[[ DATA PROVIDED open ]]

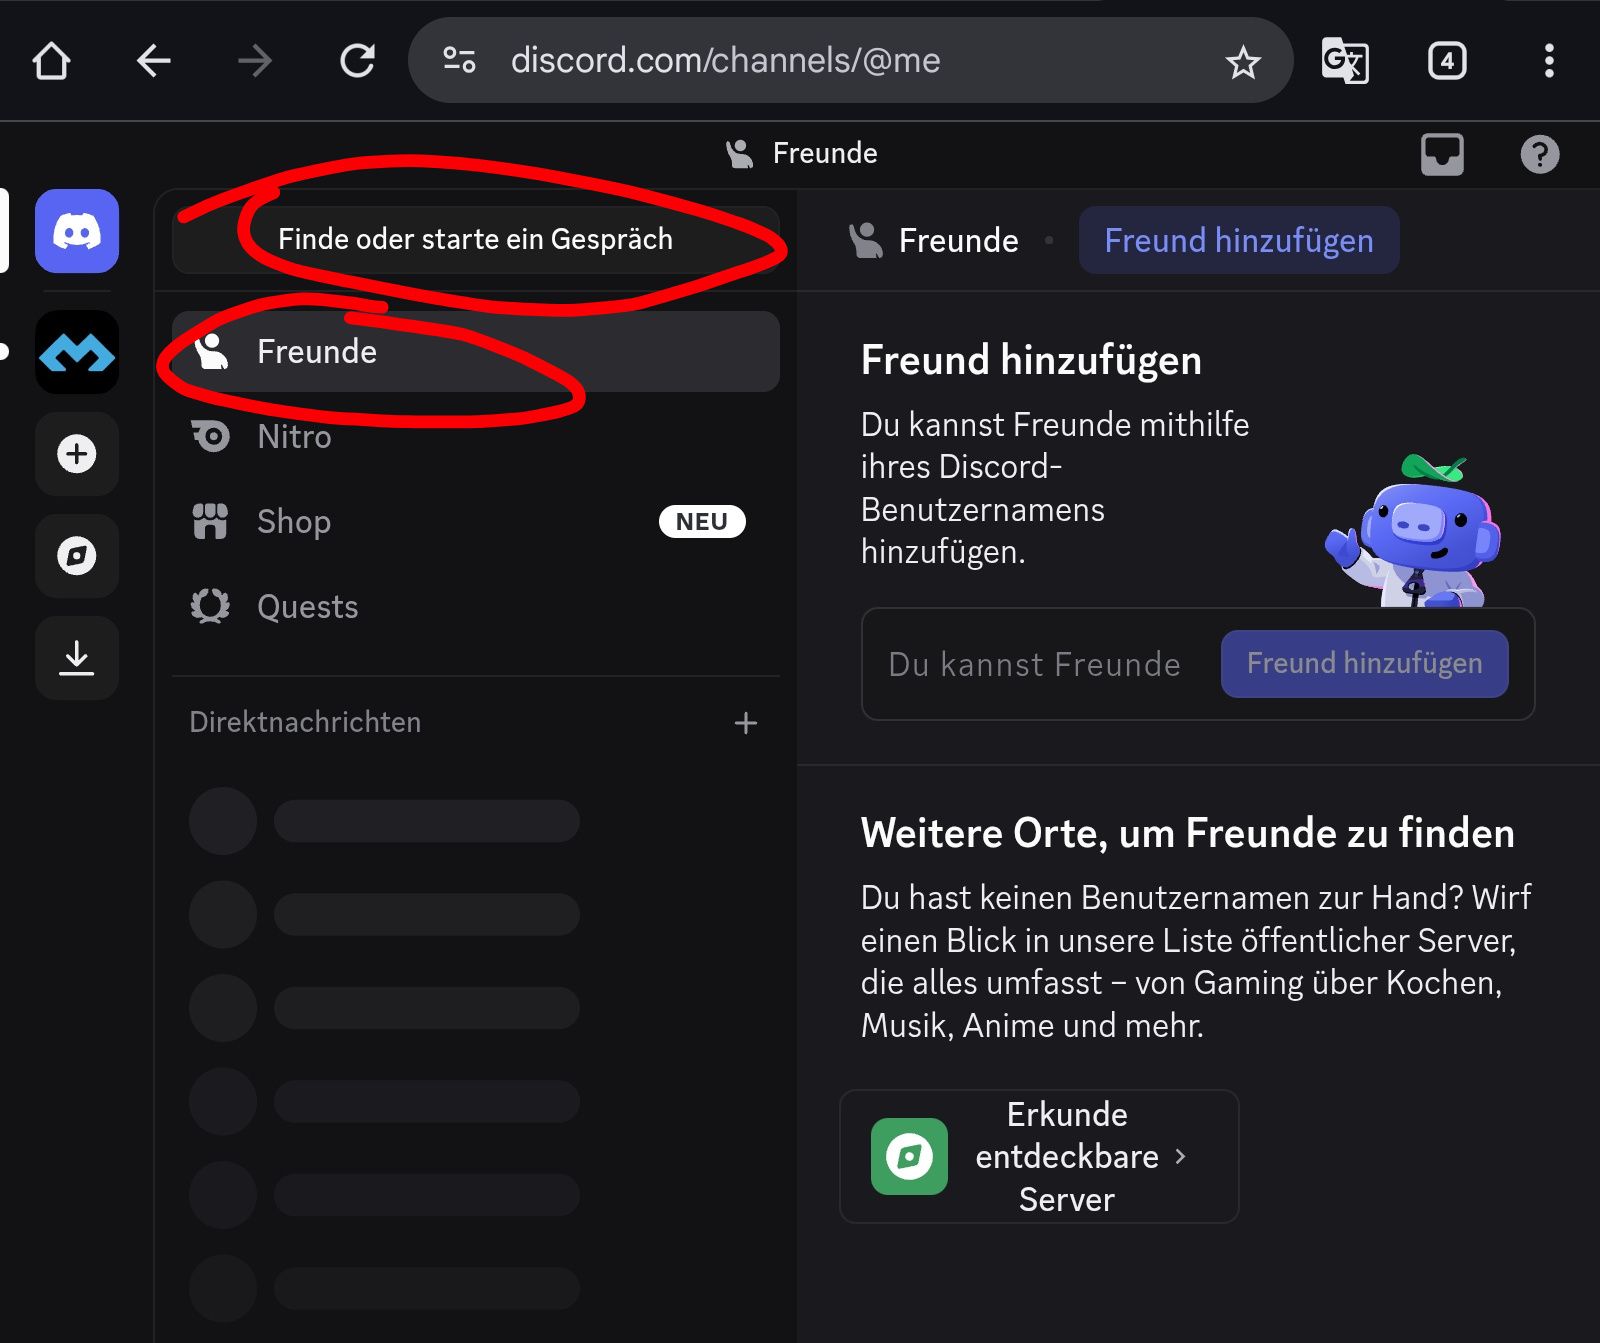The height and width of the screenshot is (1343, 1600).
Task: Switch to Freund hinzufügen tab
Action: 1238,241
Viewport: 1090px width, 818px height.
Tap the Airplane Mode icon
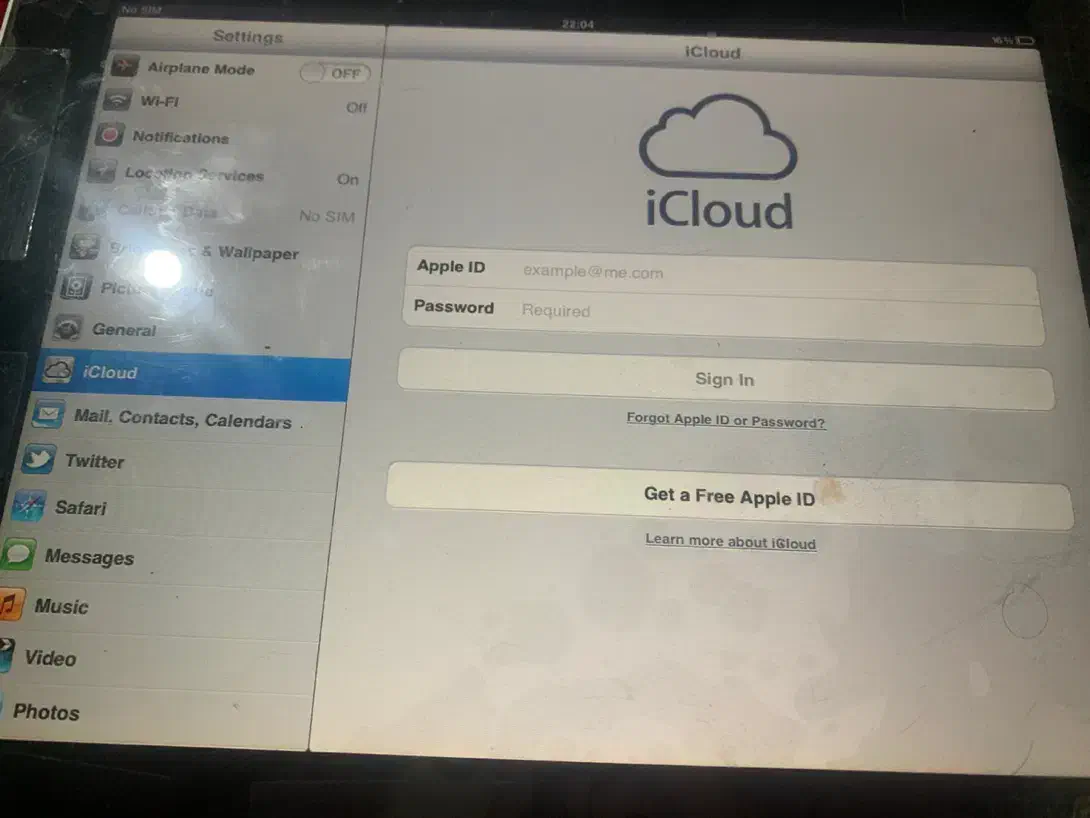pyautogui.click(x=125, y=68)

[[ DATA PROVIDED closed ]]

(EXERCISE)
Output only the lines running from the one containing "Viewport: 1090px width, 818px height." to the end of the records, inclusive and exact; skip the pictures.

(ANSWER TO THIS EXERCISE)
Viewport: 1090px width, 818px height.
Tap the Airplane Mode icon
pyautogui.click(x=125, y=68)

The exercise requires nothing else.